Hello, I aim to identify SNPs from approximately 500 BAM files (non-human). I'm opting for bcftools since GATK, even with the Spark addition, takes a substantial 6 hours per sample. My objective is to generate a single VCF file encompassing all SNPs detected across the 500 samples. I'm considering two approaches:
Utilizing mpileup to process all BAM files simultaneously and subsequently calling SNPs. However, this method lacks parallelization, potentially resulting in a prolonged runtime.

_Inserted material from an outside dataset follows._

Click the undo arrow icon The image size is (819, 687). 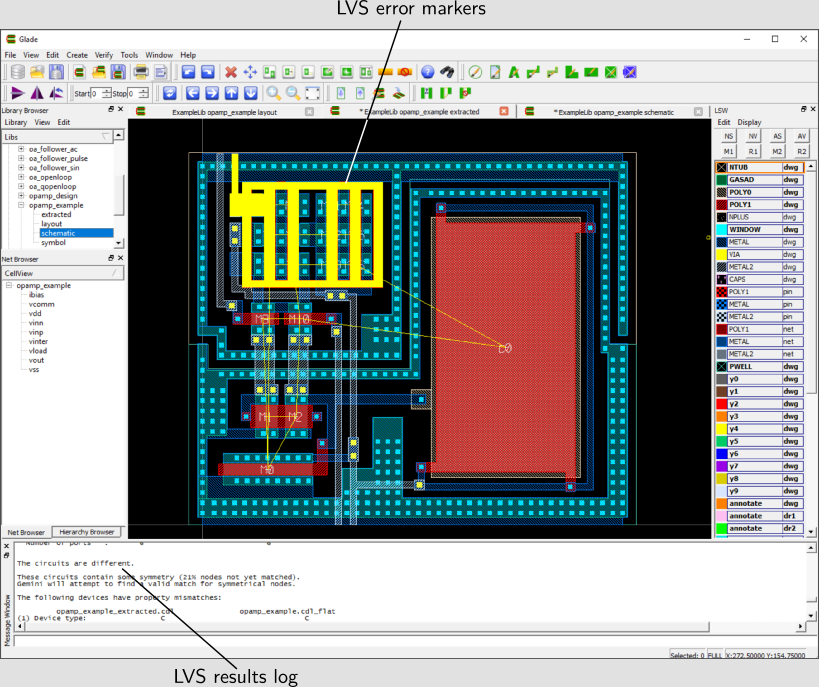188,72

Employing a parallelized approach by using mpileup on each file separately, allowing parallelization with a single thread for each run (so about 30 files simultaneously). Post-calling, I plan to merge the individual VCF files into one consolidated file. This approach may optimize the process, with the merging potentially outpacing the mpileup process.

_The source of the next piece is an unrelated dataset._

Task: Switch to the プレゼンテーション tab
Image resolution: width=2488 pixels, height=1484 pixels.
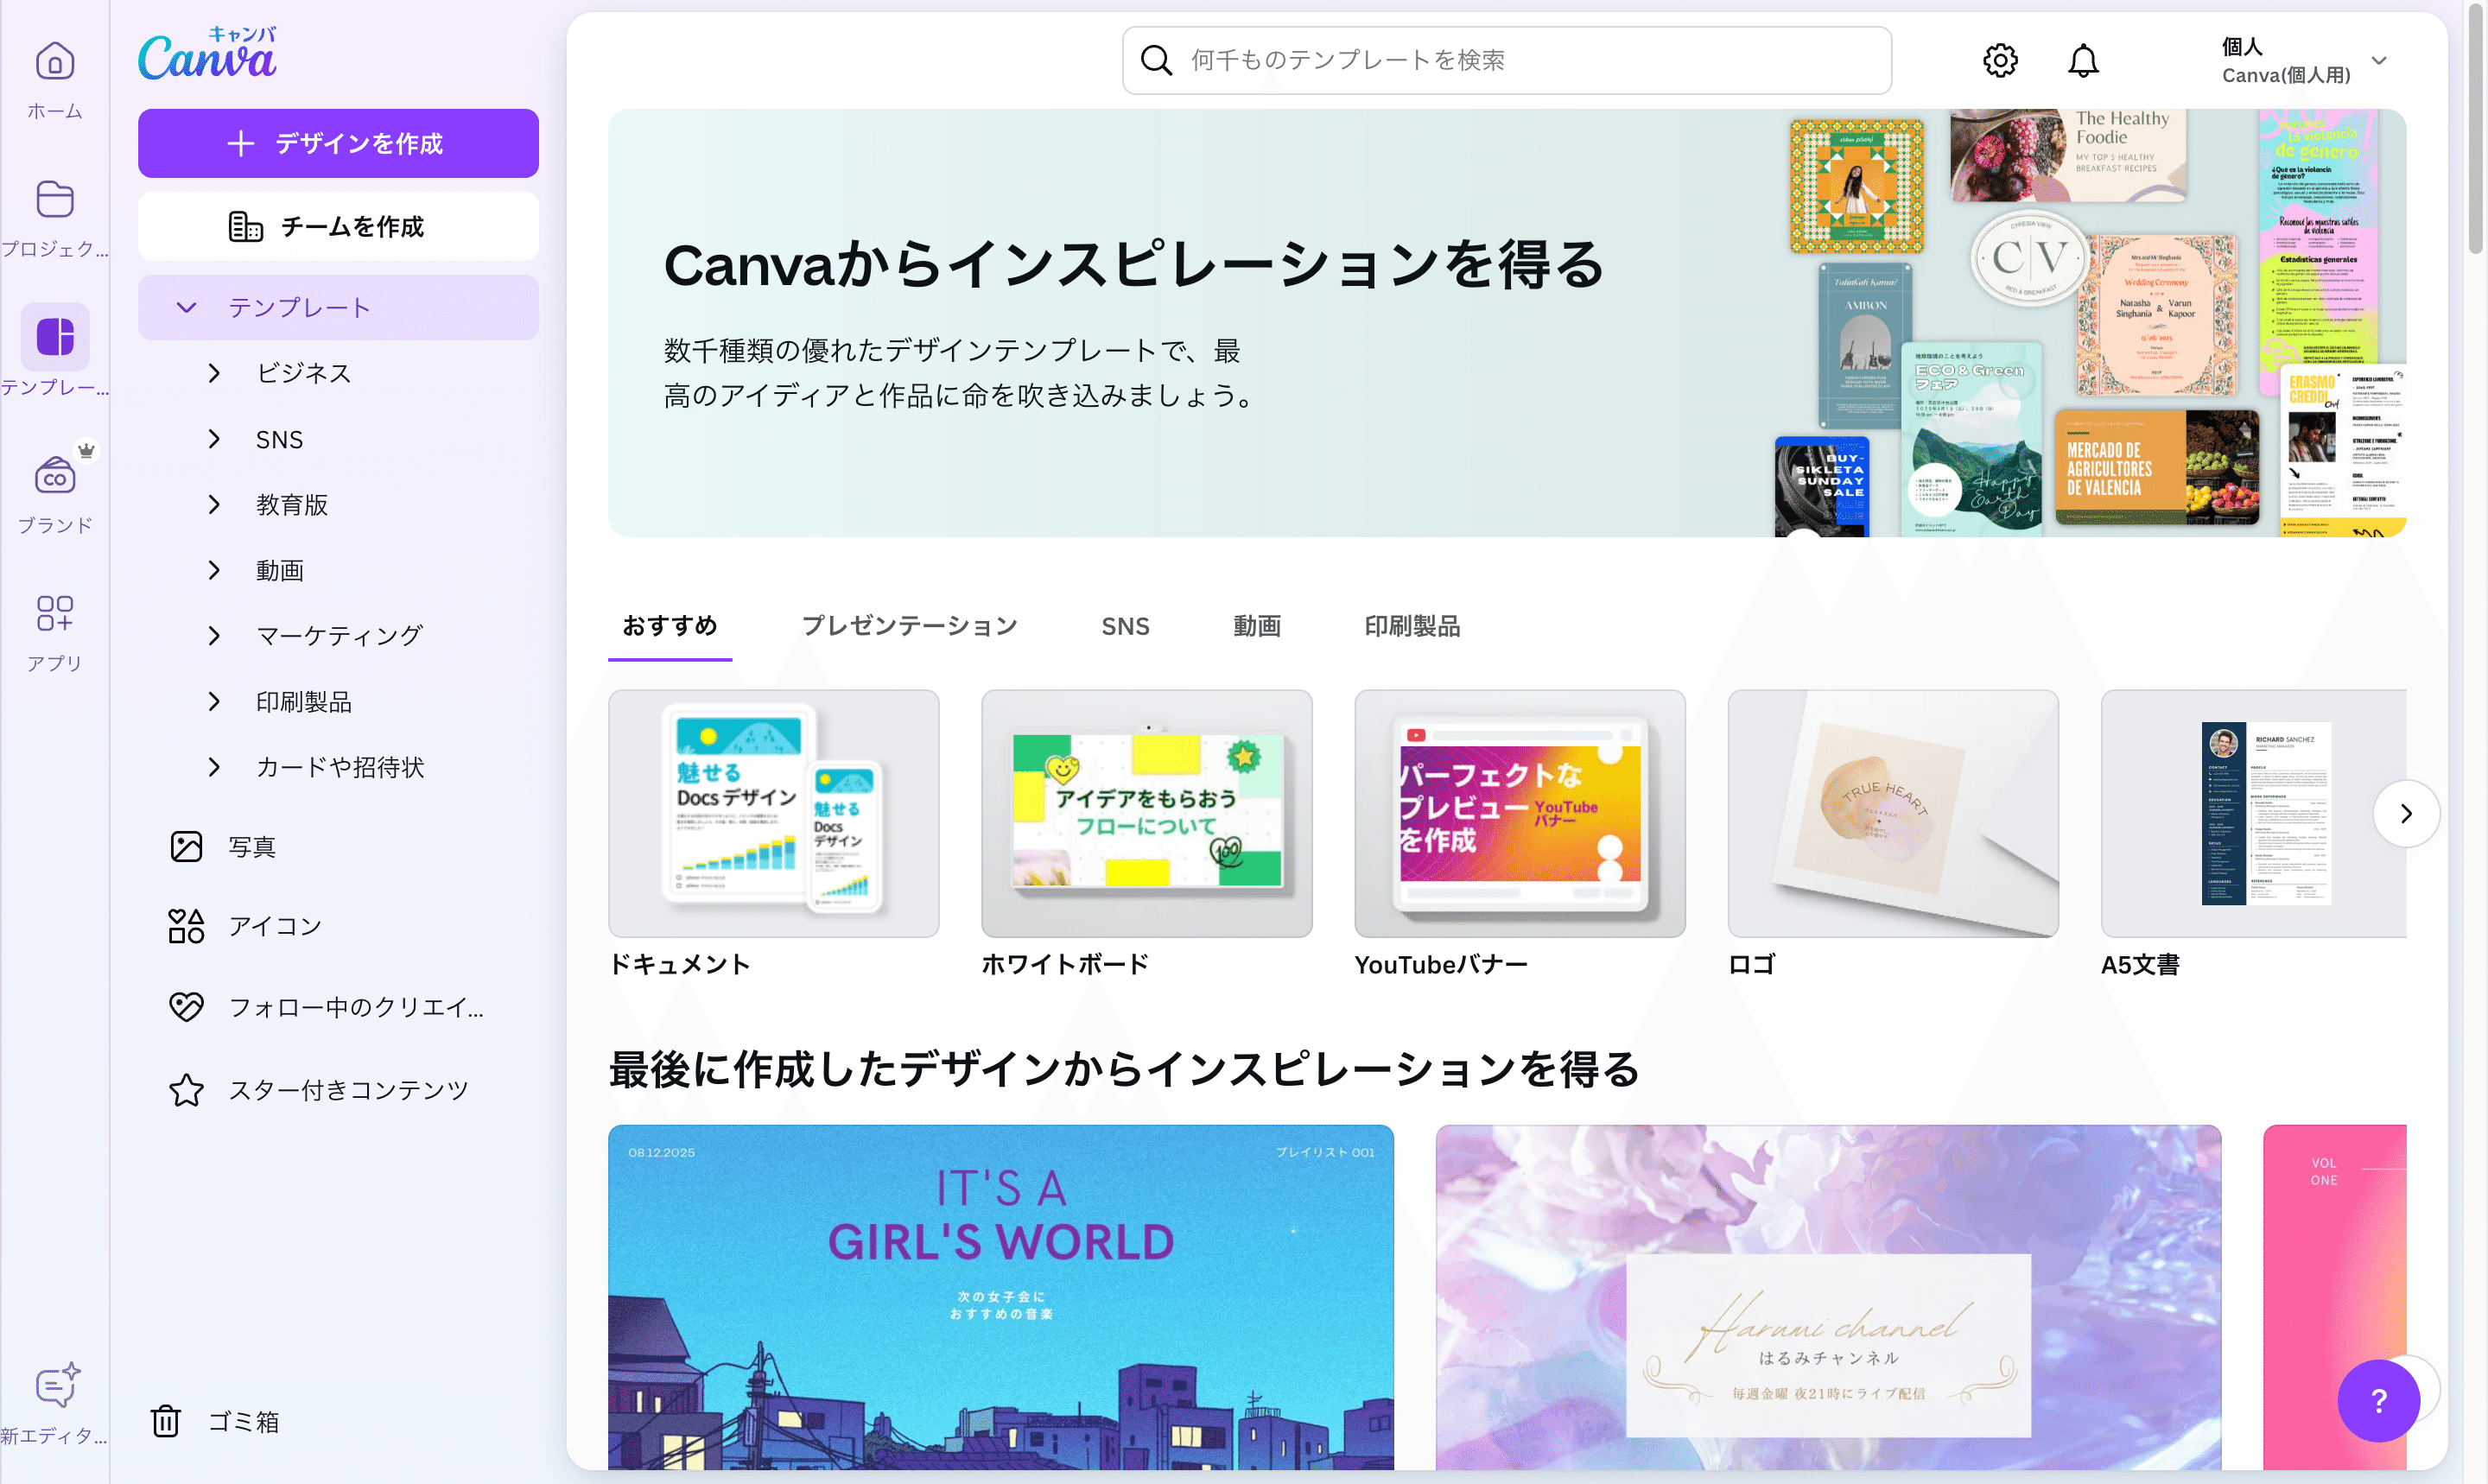Action: pos(909,626)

Your insights on the most efficient strategy would be greatly appreciated.
how do you call with gatk ? do you use GVCF ? how does it compare to bcftools ? bcftools would take a huge amount of time.
Hello, and thank you for your response! Here is the command I used to invoke Spark with GATK HaplotypeCaller: gatk HaplotypeCallerSpark -I myfile.bam -R my.ref.fasta -O out.vcf
Notably, I did not employ the
-ERC GVCF
. In all my testing GATK was notably slower.I think GATK would be faster in GVCF for 500 bams
Are you suggesting that the speed improvement applies specifically when compared to the bcftools gvcf output, or is it faster overall? Personally, I don't require the GVCF format for my analysis; I only need the SNPs. However, if the process is faster, I see no downside in using it.
Sorry, I forgot to answer this. Bcftools tool with mpileup+call+filtering takes about an hour with one thread. So since I have 30 threads I can process 30 files per hour instead of one every 6 hours with spark.
sorry it's still not clear: do you want to process the 500 bams in one invocation of bcftools (sloooww) or do you want to process one bam per bcftools ?
This is actually my question and sorry for being unclear. What is better one bam at a time and then merging into one vcf or mpileup 500 bams from the beginning?